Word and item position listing
+++
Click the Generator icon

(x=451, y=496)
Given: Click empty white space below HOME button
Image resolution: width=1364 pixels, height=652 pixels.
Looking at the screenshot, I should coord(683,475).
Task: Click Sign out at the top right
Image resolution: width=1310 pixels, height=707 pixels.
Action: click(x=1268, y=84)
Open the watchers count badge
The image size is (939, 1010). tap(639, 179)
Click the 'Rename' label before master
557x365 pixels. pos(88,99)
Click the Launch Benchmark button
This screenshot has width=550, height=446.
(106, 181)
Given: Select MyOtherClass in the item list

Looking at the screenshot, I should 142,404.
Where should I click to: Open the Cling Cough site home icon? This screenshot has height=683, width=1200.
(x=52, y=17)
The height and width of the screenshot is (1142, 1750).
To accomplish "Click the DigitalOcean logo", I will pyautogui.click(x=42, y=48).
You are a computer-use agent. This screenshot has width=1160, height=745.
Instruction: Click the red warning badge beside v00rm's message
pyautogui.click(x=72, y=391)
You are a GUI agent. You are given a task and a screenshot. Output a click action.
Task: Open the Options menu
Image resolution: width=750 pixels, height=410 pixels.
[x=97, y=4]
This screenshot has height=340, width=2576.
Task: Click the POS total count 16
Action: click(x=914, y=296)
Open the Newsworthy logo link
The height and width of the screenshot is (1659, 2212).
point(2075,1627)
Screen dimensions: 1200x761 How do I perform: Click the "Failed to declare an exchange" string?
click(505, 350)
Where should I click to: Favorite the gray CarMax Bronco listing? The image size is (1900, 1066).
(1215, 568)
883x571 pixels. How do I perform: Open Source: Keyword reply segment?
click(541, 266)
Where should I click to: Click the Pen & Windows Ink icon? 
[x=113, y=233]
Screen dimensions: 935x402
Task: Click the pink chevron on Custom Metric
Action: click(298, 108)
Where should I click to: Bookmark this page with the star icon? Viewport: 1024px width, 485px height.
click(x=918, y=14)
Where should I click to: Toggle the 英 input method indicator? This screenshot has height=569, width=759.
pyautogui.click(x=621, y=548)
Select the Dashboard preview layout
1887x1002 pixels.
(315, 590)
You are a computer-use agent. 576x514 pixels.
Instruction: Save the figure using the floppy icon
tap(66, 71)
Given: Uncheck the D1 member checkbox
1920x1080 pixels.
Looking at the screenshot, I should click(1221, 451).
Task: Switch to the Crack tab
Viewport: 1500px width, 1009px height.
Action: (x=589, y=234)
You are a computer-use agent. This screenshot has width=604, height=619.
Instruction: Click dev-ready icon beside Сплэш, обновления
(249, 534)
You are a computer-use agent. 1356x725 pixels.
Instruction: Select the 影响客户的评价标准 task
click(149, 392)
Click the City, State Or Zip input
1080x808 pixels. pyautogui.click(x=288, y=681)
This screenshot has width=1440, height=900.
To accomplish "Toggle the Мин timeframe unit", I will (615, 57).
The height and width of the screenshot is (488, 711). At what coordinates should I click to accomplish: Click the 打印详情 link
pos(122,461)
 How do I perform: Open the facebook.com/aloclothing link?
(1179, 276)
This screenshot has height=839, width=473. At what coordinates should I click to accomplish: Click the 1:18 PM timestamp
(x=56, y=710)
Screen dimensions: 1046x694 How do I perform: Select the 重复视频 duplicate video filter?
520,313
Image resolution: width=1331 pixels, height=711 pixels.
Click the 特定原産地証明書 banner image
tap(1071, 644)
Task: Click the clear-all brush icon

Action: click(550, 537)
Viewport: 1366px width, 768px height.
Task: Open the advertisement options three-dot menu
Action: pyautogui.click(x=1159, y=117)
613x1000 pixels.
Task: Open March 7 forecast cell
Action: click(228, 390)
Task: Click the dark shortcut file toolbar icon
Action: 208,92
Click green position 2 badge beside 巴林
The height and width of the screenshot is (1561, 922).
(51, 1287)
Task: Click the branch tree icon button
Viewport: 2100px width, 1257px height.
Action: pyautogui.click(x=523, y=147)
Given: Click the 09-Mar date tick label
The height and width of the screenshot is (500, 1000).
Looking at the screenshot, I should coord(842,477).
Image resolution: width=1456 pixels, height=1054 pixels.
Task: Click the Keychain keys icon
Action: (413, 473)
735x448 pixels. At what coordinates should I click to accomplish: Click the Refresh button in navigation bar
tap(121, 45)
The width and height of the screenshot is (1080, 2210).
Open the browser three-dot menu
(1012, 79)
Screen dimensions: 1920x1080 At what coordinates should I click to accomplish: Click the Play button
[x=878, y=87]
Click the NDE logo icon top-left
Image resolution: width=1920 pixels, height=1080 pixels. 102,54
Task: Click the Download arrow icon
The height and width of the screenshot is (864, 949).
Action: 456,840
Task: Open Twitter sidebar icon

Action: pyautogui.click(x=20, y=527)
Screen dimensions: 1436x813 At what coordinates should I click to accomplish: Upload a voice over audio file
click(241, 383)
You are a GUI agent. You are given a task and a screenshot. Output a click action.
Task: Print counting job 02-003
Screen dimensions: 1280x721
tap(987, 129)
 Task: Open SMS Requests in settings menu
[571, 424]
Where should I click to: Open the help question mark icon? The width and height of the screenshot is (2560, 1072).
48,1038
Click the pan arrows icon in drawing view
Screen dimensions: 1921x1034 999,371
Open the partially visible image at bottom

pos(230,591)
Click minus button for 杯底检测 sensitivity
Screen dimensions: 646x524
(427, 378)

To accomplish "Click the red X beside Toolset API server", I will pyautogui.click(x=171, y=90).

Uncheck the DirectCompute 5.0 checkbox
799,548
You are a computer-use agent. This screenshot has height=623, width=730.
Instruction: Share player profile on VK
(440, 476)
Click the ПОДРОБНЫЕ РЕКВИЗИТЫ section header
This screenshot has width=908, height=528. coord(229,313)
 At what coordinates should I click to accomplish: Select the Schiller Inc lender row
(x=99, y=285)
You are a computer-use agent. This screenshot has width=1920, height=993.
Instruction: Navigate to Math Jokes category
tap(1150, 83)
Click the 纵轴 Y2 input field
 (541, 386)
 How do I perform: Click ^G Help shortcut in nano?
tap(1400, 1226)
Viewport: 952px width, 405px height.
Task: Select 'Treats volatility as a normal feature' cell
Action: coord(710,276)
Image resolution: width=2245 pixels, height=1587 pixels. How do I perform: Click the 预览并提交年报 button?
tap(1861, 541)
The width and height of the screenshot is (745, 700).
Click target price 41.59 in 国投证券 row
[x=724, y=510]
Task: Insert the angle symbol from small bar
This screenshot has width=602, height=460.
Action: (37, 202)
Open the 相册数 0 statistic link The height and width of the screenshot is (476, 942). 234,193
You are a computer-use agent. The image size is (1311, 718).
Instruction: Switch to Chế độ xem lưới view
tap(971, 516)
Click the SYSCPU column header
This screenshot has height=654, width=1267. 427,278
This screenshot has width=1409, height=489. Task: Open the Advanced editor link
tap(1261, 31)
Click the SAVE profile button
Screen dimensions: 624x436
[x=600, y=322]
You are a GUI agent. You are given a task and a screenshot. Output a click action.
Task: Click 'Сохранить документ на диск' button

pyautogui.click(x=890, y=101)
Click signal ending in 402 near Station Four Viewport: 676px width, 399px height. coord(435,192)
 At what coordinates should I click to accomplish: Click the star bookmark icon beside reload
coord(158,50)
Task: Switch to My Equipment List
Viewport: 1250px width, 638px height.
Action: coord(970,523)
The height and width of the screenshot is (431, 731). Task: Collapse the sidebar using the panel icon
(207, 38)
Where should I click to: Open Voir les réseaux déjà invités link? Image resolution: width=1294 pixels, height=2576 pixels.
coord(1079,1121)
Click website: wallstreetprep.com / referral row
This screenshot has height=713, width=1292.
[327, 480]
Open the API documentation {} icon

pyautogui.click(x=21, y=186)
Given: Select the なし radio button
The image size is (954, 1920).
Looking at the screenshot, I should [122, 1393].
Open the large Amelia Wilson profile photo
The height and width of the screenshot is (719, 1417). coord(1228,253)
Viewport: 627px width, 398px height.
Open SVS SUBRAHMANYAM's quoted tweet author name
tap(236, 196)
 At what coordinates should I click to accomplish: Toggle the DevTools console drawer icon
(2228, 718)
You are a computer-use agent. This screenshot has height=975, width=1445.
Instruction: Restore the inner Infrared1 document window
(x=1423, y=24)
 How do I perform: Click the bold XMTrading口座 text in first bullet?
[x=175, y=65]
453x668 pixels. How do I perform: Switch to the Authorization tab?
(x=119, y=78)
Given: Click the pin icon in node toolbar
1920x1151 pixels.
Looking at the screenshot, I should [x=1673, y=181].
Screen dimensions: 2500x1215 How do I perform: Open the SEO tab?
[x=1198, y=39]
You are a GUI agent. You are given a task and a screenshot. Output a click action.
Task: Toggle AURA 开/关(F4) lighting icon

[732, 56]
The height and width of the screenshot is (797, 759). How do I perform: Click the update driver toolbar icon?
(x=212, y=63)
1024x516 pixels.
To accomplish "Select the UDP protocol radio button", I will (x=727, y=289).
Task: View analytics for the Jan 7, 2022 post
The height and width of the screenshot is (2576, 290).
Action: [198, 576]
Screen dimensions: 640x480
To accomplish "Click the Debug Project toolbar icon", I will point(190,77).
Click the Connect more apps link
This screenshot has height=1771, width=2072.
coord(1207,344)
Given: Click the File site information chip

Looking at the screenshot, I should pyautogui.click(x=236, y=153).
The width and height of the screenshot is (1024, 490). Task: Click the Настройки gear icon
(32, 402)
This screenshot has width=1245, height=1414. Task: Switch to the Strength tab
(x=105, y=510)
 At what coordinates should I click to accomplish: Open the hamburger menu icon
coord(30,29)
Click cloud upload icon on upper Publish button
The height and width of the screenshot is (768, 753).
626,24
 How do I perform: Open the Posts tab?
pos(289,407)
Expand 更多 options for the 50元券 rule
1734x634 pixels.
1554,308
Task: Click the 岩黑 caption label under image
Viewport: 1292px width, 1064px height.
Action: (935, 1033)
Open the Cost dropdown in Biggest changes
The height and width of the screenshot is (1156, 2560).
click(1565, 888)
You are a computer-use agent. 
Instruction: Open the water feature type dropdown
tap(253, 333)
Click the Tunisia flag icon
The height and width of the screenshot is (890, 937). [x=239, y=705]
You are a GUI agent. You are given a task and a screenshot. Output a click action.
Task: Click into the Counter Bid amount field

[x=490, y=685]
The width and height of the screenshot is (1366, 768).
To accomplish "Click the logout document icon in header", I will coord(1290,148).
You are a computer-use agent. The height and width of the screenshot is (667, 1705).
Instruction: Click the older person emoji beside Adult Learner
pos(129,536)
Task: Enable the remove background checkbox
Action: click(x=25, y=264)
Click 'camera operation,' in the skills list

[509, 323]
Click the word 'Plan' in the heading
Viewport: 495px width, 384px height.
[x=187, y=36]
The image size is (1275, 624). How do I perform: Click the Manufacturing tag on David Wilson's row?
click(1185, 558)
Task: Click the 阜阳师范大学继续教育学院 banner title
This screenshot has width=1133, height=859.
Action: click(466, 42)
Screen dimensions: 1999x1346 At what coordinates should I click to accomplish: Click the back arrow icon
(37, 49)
+++
## Do this
Format the part of the listing that begins with the line containing "The width and height of the screenshot is (745, 700)." and ends with the line containing "Open the 相册数" as a Markdown table with the columns Number and Record line, leaving out any blank lines. Include both end lines and nothing outside this part.

## Answer to this exercise
| Number | Record line |
|---|---|
| 1 | The width and height of the screenshot is (745, 700). |
| 2 | Click target price 41.59 in 国投证券 row |
| 3 | [x=724, y=510] |
| 4 | Task: Insert the angle symbol from small bar |
| 5 | This screenshot has width=602, height=460. |
| 6 | Action: (37, 202) |
| 7 | Open the 相册数 0 statistic link The height and width of the screenshot is (476, 942). 234,193 |